Whoops! I hadn't checked it since a few days ago. Thanks for updating
- I'm sure it'll be helpful for others trying to follow the example.
Regards,
Loek
On Feb 9, 2010, at 09:23, Robin Anil wrote:
Yes it was updated shortly. Its here.
http://cwiki.apache.org/MAHOUT/twentynewsgroups.html
On Tue, Feb 9, 2010 at 1:48 PM, Loek Cleophas <[email protected]
>wrote:
Hi Robin,
Thank you, that was definitely enough. I ran the
PrepareTwentyNewsgroups
task using the mvn exec command you suggested now (seems it's time
for me to
read up on Maven - useful how it takes care of finding the includes
etc.).
For training and testing, I'm using hadoop directly, which works
fine.
This is probably already on your/someone's to do list, but it might
be a
good idea to update the wiki page describing the example, so that
it deals
with 0.2 or the trunk vs. some pre 0.2 release version (?). I know,
you
probably have enough to work on without that..
Regards,
Loek
On Feb 7, 2010, at 13:48, Robin Anil wrote:
Is the mvn exec commands to run 20-newsgroups example enough?. I
havent
used
the ant for a while(read 8 months), and mahout has shifted to maven
anyways
So here goes. In examples directory
$ tar zxf 20news-18828.tar.gz
$ mkdir 20news-input
$ mvn -e exec:java
-
Dexec
.mainClass
=org.apache.mahout.classifier.bayes.PrepareTwentyNewsgroups
-Dexec.args="-p 20news-18828 -o 20news-input -a
org.apache.lucene.analysis.standard.StandardAnalyzer -c UTF-8"
To Train
$ mvn -e exec:java
-Dexec.mainClass=org.apache.mahout.classifier.bayes.TrainClassifier
-Dexec.args="-i 20news-input -o 20news-model -type cbayes -ng 1 -
source
hdfs"
To Test
$ mvn -e exec:java
-Dexec.mainClass=org.apache.mahout.classifier.bayes.TestClassifier
-Dexec.args="-m 20news-model -d 20news-input -type cbayes -ng 1 -
source
hdfs
-method sequential"

§ DIRECTIONS:
1. In the Mahout thread, which archive file is extracted in the examples directory before the data is prepared?
2. From the Mahout thread, write out the stretch from "For training and" through "on without that.." without changing a single character.

§ MATERIAL SUPPLIED:
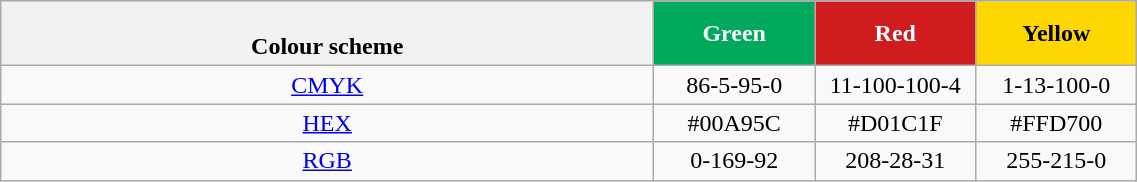
Colour scheme [328, 34]
HEX [328, 123]
Red [896, 34]
Yellow [1056, 34]
#00A95C [734, 123]
255-215-0 [1056, 161]
CMYK [328, 85]
#FFD700 [1056, 123]
86-5-95-0 [734, 85]
11-100-100-4 [896, 85]
208-28-31 [896, 161]
1-13-100-0 [1056, 85]
0-169-92 [734, 161]
Green [734, 34]
RGB [328, 161]
#D01C1F [896, 123]
Return the (x, y) coordinate for the center point of the cell that contains the specified text.  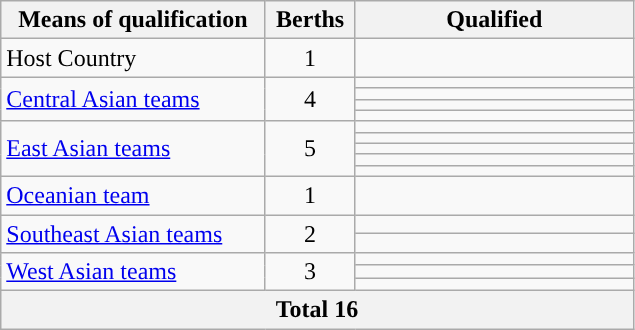
East Asian teams (133, 148)
Qualified (494, 20)
3 (310, 272)
Host Country (133, 58)
Berths (310, 20)
Total 16 (318, 310)
Southeast Asian teams (133, 233)
5 (310, 148)
2 (310, 233)
Central Asian teams (133, 99)
Oceanian team (133, 195)
Means of qualification (133, 20)
West Asian teams (133, 272)
4 (310, 99)
From the cell containing the given text, extract its center point as [X, Y] coordinate. 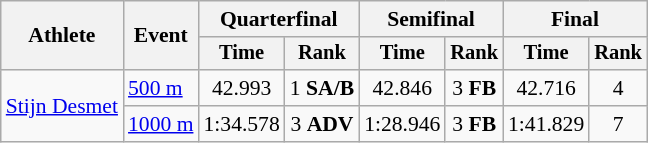
Event [160, 36]
42.716 [546, 88]
500 m [160, 88]
Semifinal [431, 19]
1 SA/B [322, 88]
42.993 [241, 88]
Stijn Desmet [62, 106]
1:41.829 [546, 124]
1:28.946 [402, 124]
Quarterfinal [278, 19]
3 ADV [322, 124]
1000 m [160, 124]
Final [575, 19]
42.846 [402, 88]
7 [618, 124]
1:34.578 [241, 124]
4 [618, 88]
Athlete [62, 36]
Return [X, Y] of the center of cell containing provided text 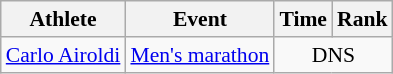
Rank [362, 19]
Athlete [64, 19]
Time [303, 19]
Carlo Airoldi [64, 55]
Event [200, 19]
DNS [333, 55]
Men's marathon [200, 55]
Determine the [x, y] coordinate at the center of the cell enclosing the given text.  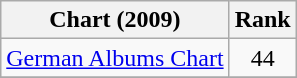
Chart (2009) [115, 20]
German Albums Chart [115, 58]
44 [262, 58]
Rank [262, 20]
Determine the [X, Y] coordinate at the center of the cell enclosing the given text.  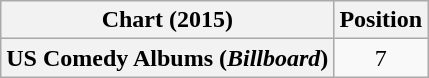
Position [381, 20]
US Comedy Albums (Billboard) [168, 58]
7 [381, 58]
Chart (2015) [168, 20]
From the cell containing the given text, extract its center point as [X, Y] coordinate. 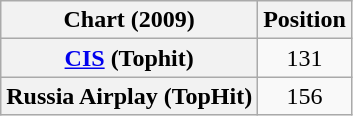
131 [305, 58]
Position [305, 20]
Russia Airplay (TopHit) [130, 96]
Chart (2009) [130, 20]
CIS (Tophit) [130, 58]
156 [305, 96]
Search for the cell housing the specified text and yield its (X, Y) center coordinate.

§ RESPONSES TO THE TASKS:
1. 20news-18828.tar.gz

2.
For training and testing, I'm using hadoop directly, which works
fine.
This is probably already on your/someone's to do list, but it might
be a
good idea to update the wiki page describing the example, so that
it deals
with 0.2 or the trunk vs. some pre 0.2 release version (?). I know,
you
probably have enough to work on without that..